Met het wetsvoorstel wordt beoogd een eenvoudige, snelle financiële tegemoetkoming te verschaffen aan naasten van een ernstig of dodelijk ongeval, zonder juridische rompslomp en zonder uitgebreid debat met (de verzekeraar van) de wederpartij. De keerzijde van deze snelle, simpele procedure is het werken met een vast bedrag en de beperkte kring van gerechtigden. Vanuit de Eerste en Tweede Kamer werden twijfels geuit over de vraag of het huidige wetsvoorstel niet te veel was doorgeschoten naar de snelheids- en simpelheidsdoelstelling en te weinig recht doet aan de doelstelling van het verschaffen van erkenning en genoegdoening aan naasten. Zou men differentiëren in de hoogte van de vergoeding voor affectieschade, dan zou dat onmiskenbaar meer rompslomp en dus een voor naasten belastender procedure meebrengen.

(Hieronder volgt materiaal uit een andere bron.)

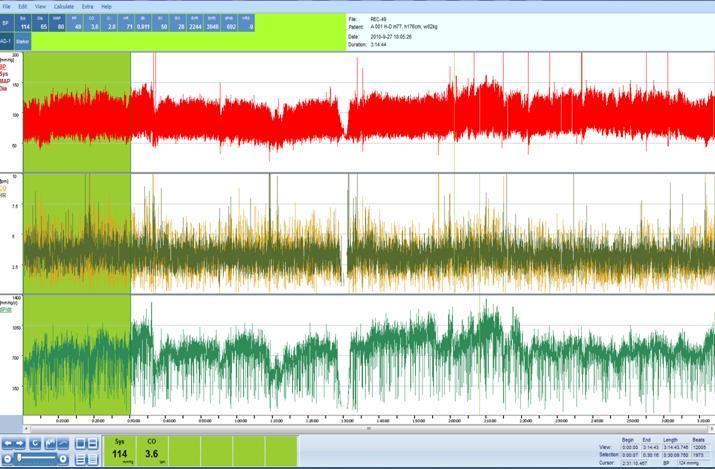Click the zoom slider track

click(x=35, y=458)
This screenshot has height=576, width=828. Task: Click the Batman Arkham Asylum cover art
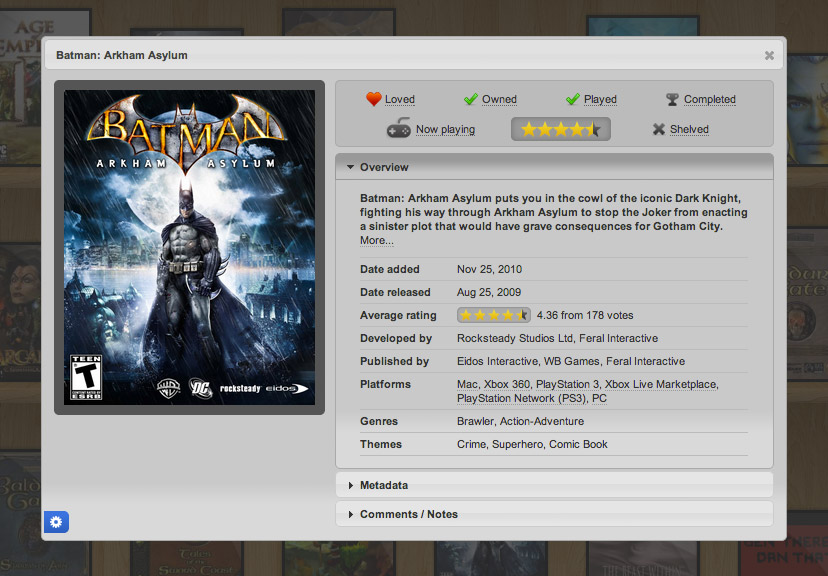[189, 247]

Aan de andere kant: als dat beter voorziet in de doelstelling van erkenning en genoegdoening, is dat het wellicht ook waard?
Een zuinig voorstel
In het tweede VU-onderzoek is aan de geïnterviewde slachtoffers de vraag voorgelegd of een vast bedrag van € 10.000 bij wijze van vergoeding van affectieschade voor naasten en nabestaanden van een ernstig of dodelijk ongeval wenselijk zou zijn. Binnen het eerste VU-onderzoek is hier al een klein, oriënterend onderzoek naar gedaan. Daaruit kwam naar voren dat hierover heel verschillend wordt gedacht. Niettemin dringen zich twee duidelijke conclusies op. Ten eerste kan worden geconstateerd dat één vast bedrag door de geïnterviewden als onrechtvaardig wordt gezien vanwege de grote individuele verschillen in situaties. Een gedifferentieerd bedrag zou meer recht doen aan die verschillen. Ten tweede werd de vaste vergoeding van € 10.000 als te laag gezien. De wenselijke vergoedingen voor affectieschade die werden genoemd varieerden van € 15.000 tot € 50.000. Het huidige wetsvoorstel is dus nogal aan de zuinige kant, als je het de 'praktijkgroep' vraagt.
De wijze waarop het bedrag wordt uitgekeerd doet er ook toe. Deze laatste bevinding is geheel in lijn met de teneur van het eerder verrichte onderzoek. Dus niet plompverloren het bedrag storten zonder fatsoenlijke begeleidende brief of persoonlijk contact. Niet op de wijze van: 'oké, waar mag ik storten, doei', zoals een geïnterviewde de aan hem uitgekeerde uitkering voor shockschade beschrijft, maar op een vriendelijke, respectvolle wijze. Mogelijk helpt het als benadrukt wordt dat de aansprakelijke partij nu eenmaal geen andere compensatie kan bieden dan door financiële tegemoetkoming. Als de hoogte van het bedrag dan nog eens serieus wordt heroverwogen, zou het wetsvoorstel vergoeding affectieschade meer zijn dan een op zichzelf goed, maar wel uiterst bescheiden, gebaar.
[1] Advocaat te Amsterdam.
[2] R.M.E. Huver, K.A.P.C. van Wees, A.J. Akkermans en N.A. Elbers, Slachtoffers en aansprakelijkheid. Een onderzoek naar behoeften, verwachtingen en ervaringen van slachtoffers en hun naasten met betrekking tot het civiele aansprakelijkheidsrecht.
Deel I
. Terreinverkenning, Den Haag: WODC 2007 (p. 1-116).
[3] A.J. Akkermans, Meer aandacht voor emotionele dimensie komt herstel van het slachtoffer ten goede, PIV Bulletin december 2007, p. 1-6.
[4] Kamerstukken II 2002-2003, 28 781, nr 3, p. 1.